Intanto, è bene ricordare che Draghi rilancia, in sede di Consiglio, i famosi eurobond, che i tedeschi (questa volta tutti) vedono come fumo negli occhi, perché è chiaro ed è evidente che ai tedeschi piacciono parecchio gli onori derivanti dall’adesione all’Unione Europea e all’unione monetaria, ma non amano condividerne oneri. Così, mentre da noi si ciancia di Europa ed europeismo, sacrificando la piena sovranità della Repubblica, loro stanno lì a calcolare quanto può venirgliene di buono dall’unione, stabilendo limiti e paletti oltre i quali non si deve andare perché – giustamente – non venga violata la loro costituzione. Ed è evidente che gli eurobond (che no, non hanno nulla a che vedere con il Recovery Fund), prevedendo la condivisione del debito, vada oltre i limiti imposti dalla loro carta.
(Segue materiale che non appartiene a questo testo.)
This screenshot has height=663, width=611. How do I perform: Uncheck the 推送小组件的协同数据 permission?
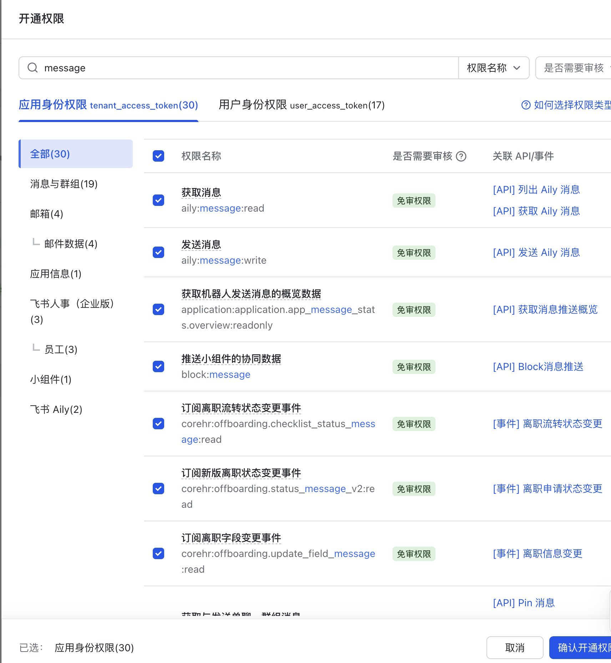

Dunque, la domanda è sempre la stessa: e se ci dicono di no? E se i tedeschi diranno “nein” agli eurobond, che si fa? Si rimane dentro un sistema dove il socio di maggioranza alla fine non è collaborativo (se non nei limiti dei vantaggi che può ottenere dalla collaborazione), oppure si prende atto che l’Europa politica unitaria non esiste, mentre esistono tante nazioni europee con le loro realtà economiche e le loro costituzioni?
Sensatamente, un paese che mette al centro gli interessi del proprio popolo, davanti all’ennesimo nein dei tedeschi, prenderebbe atto che l’Unione monetaria e politica è fallita. Ma questa – sappiamo – è una prospettiva che trova insensate quanto irrazionali barriere nel nostro paese. Sicché, covid o meno, siamo sempre al solito punto: i tedeschi a fare i loro interessi in Europa e pure noi a fare il loro, perché è chiaro che nel momento in cui seguiamo Berlino nel loro piano di egemonizzare il continente, ostinandoci a non vedere il fallimento del progetto europeo, l’Italia non sta facendo i propri interessi, non sta seguendo la propria vocazione di potenza economica, ma sta ritagliandosi un ruolo di gregario nell’affermazione del dominio tedesco sul vecchio continente. E nel peggiore dei modi: sacrificando la propria storia, la propria sovranità nazionale, la propria economia, gli interessi del popolo italiano e ciò che riunisce tutto ciò, la carta costituzionale del 1948.